Deflation in der Eurozone Billig, cheap, bon marché

Printemps-Kaufhaus in Paris: Kerninflation auf Rekordtief
Foto: © Charles Platiau / Reuters/ ReutersWenig Zeit? Am Textende gibt's eine Zusammenfassung.
Brüssel/Luxemburg - Der Ölpreis stürzt regelrecht ab und mit ihm auch die Inflationsrate in der Eurozone. Im Januar sind die Verbraucherpreise im gemeinsamen Währungsraum laut der Statistikbehörde Eurostat um 0,6 Prozent im Vergleich zum Vorjahr gesunken. Das ist der stärkste Preisrückgang seit Bestehen der Eurozone. Nur im Juli 2009 fielen die Lebenshaltungskosten in gleichem Maße.
Der aktuelle Preisrückgang fällt überraschend hoch aus: Ökonomen hatten mit einer Rate von minus 0,5 Prozent gerechnet. Zum starken Trend in der Eurozone hat offenbar auch die Entwicklung in Deutschland beigetragen. In der Bundesrepublik waren die Verbraucherpreise im Januar zum ersten Mal seit mehr als fünf Jahren gefallen, nämlich um 0,3 Prozent.
Die Energiepreise lagen sogar um 8,9 Prozent tiefer als noch vor einem Jahr. Öl ist im Vergleich zum vergangenen Sommer sogar weniger als halb so teuer. Auch Lebensmittel sind günstiger als noch vor einem Jahr, der Preis für unverarbeitete Nahrungsmittel fiel um 0,9 Prozent. Industriegüter kosteten 0,1 Prozent weniger. Nennenswerten Preisauftrieb gab es nur bei Dienstleistungen, die sich um 1,0 Prozent verteuerten.
Dass die Entwicklung nicht allein auf fallende Energiepreise zurückgeht, zeigt die Kerninflationsrate. Sie ist mit 0,5 Prozent zwar positiv. Allerdings liegt die um Energie sowie Lebens- und Genussmittel bereinigte Teuerung so tief wie noch nie im Euroraum. Von Dezember auf Januar ging sie um 0,2 Prozentpunkte zurück.
Bereits vor einer Woche hatte die Europäische Zentralbank (EZB) eine historische Entscheidung getroffen, um die drohende Deflation - also die Gefahr einer gefährlichen Abwärtsspirale aus fallenden Preisen und schwacher Konjunktur - zu bekämpfen.

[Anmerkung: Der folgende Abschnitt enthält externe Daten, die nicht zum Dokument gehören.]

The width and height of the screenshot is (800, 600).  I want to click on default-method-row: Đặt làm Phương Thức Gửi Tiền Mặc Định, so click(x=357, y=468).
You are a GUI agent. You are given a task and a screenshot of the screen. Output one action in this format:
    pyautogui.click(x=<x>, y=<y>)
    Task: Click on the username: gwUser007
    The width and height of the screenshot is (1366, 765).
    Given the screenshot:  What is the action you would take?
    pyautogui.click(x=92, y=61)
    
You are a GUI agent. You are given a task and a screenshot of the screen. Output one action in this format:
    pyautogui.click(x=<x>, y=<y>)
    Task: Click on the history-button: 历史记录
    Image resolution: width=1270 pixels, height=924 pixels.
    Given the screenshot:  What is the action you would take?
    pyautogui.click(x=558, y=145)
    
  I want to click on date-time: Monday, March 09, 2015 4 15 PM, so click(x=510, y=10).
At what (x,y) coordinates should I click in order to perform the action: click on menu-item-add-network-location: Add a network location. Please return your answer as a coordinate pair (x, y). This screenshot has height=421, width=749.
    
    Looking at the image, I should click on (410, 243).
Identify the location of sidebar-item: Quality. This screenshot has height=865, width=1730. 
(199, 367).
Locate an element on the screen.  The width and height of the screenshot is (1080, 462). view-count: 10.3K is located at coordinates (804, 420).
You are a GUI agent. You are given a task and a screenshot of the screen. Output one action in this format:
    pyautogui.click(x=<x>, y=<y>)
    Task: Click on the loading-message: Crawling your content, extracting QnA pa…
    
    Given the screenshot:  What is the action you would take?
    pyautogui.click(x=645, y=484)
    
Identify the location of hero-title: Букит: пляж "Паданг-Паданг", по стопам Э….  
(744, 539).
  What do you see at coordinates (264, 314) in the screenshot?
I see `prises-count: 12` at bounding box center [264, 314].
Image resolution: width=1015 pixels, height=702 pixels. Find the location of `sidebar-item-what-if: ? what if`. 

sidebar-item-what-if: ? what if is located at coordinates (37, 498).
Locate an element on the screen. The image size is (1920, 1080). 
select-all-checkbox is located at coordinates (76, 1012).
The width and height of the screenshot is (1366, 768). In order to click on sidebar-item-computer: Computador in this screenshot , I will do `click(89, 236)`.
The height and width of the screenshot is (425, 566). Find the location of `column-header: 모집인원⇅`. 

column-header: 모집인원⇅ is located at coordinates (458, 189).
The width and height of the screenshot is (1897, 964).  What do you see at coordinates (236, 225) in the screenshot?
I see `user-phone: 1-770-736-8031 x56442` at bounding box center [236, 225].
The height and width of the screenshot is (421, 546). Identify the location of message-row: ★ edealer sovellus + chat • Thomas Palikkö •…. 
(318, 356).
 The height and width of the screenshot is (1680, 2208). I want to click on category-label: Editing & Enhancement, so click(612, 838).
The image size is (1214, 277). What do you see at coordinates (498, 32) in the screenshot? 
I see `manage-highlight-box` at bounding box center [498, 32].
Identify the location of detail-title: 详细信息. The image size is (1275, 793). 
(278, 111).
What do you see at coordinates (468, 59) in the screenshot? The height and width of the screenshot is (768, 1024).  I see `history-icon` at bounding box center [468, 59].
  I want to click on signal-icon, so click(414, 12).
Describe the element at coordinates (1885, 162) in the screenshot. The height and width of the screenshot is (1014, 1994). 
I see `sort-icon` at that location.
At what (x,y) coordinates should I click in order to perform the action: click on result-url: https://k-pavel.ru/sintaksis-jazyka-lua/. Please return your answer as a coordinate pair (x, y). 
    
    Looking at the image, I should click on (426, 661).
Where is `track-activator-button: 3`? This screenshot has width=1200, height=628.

Die Zentralbank beschloss, von März 2015 an bis mindestens September 2016 jeden Monat Staatsanleihen und andere Wertpapiere für 60 Milliarden Euro zu kaufen. Insgesamt wird sie so weit mehr als eine Billion Euro in das Finanzsystem pumpen.
Das Vorgehen der EZB ist unter Volkswirten und Politikern sehr umstritten. Allerdings unterstützen die aktuellen Inflationszahlen den Kurs der Zentralbank. Sie ist dazu verpflichtet, Preisstabilität zu gewährleisten. Diese gilt als gegeben, wenn die Verbraucherpreise um knapp zwei Prozent im Jahr steigen. Zuletzt lag die Inflation Anfang 2013 in diesem Bereich - seitdem ist die Teuerungsrate fast durchgehend von Monat zu Monat gefallen.

Eine weitere Überraschung teilten die EU-Statistiker am Freitag in Bezug auf den Arbeitsmarkt am Ende des vergangenen Jahres mit. Die Erwerbslosenquote ging in den 19 Staaten der Eurozone im Dezember um 0,1 Prozentpunkte zurück, liegt aber noch bei 11,4 Prozent und damit auf hohem Niveau. In den fünf Monaten zuvor hatte sie durchgehend bei 11,5 Prozent gelegen.
Die Quote erreichte damit im Dezember den niedrigsten Wert seit August 2012. Konkret waren 18,129 Millionen Menschen arbeitslos und damit 157.000 weniger als im Vormonat. Am höchsten liegt der Anteil der Erwerbslosen in Griechenland, wo die Quote im Oktober bei 25,8 Prozent lag, und in Spanien (23,7 Prozent). Die niedrigsten Arbeitslosenquoten gab es in Deutschland (4,8 Prozent) und Österreich (4,9 Prozent).
Zusammengefasst: Im Januar sind die Verbraucherpreise in der Eurozone gefallen, zum zweiten Mal in Folge und überraschend stark. Hauptgrund: billiges Öl und billige Lebensmittel. Ebenfalls unerwartet ist auch die Arbeitslosigkeit im Euroraum leicht zurückgegangen.